(Supplied records):
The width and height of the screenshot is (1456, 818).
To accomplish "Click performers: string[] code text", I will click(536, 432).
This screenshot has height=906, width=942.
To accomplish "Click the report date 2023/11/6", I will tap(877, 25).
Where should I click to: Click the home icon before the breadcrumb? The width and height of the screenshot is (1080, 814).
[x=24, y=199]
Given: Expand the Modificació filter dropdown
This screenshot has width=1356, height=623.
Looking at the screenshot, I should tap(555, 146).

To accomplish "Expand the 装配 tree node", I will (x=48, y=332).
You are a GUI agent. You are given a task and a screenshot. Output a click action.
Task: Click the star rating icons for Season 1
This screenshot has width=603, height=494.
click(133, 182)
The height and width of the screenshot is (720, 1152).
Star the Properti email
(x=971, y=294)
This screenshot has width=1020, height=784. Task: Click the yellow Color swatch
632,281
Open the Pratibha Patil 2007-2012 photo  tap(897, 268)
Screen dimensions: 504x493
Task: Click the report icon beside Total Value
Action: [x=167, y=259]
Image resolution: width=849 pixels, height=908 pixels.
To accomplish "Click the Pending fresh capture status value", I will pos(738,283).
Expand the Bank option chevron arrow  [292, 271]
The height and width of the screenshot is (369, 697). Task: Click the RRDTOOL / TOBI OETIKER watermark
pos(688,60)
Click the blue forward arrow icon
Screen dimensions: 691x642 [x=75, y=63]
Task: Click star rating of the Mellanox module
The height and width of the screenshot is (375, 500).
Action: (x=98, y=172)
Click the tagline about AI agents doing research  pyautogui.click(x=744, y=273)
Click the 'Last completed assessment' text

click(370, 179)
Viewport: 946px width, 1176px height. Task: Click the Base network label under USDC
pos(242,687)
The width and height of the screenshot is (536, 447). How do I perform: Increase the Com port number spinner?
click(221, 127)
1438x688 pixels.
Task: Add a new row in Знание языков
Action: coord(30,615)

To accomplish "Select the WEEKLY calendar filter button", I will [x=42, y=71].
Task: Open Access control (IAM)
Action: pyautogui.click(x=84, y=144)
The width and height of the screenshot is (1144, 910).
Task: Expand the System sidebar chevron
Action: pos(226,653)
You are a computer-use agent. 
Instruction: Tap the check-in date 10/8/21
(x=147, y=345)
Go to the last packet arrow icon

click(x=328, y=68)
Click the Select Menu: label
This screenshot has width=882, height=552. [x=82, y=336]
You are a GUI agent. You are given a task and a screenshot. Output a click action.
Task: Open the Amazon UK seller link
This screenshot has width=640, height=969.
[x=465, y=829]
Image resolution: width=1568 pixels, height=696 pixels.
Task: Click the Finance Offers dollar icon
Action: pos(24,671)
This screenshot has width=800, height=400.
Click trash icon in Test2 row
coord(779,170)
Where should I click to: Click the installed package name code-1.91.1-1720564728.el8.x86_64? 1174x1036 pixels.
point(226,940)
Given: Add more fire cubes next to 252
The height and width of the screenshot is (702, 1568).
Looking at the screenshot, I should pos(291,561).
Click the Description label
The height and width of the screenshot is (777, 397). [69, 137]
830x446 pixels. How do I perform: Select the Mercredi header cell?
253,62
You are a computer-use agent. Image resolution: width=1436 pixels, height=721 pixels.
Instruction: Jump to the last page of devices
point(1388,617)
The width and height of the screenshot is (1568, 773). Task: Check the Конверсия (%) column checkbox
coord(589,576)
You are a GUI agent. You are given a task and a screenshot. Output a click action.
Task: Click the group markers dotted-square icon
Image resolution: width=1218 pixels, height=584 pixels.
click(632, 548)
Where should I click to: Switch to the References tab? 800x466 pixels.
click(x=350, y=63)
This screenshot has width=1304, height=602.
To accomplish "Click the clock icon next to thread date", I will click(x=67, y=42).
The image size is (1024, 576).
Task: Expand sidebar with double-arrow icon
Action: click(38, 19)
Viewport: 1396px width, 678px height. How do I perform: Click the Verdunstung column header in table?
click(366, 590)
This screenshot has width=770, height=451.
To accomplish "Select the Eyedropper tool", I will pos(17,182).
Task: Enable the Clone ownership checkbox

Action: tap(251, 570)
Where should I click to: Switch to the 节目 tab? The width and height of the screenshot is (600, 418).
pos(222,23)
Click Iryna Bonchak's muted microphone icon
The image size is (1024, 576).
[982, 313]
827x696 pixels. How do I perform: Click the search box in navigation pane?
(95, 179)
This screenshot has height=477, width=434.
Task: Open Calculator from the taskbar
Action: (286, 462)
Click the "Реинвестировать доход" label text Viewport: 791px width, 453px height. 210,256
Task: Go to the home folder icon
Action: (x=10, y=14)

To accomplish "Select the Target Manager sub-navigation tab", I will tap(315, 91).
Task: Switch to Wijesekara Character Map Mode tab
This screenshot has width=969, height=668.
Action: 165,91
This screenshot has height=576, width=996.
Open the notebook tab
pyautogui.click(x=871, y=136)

(What to work on):
Would you please filter the lines above and copy every one that includes "computer"?

(Expected output):
You are a computer-use agent. 
You are a computer-use agent. Image resolution: width=1436 pixels, height=721 pixels.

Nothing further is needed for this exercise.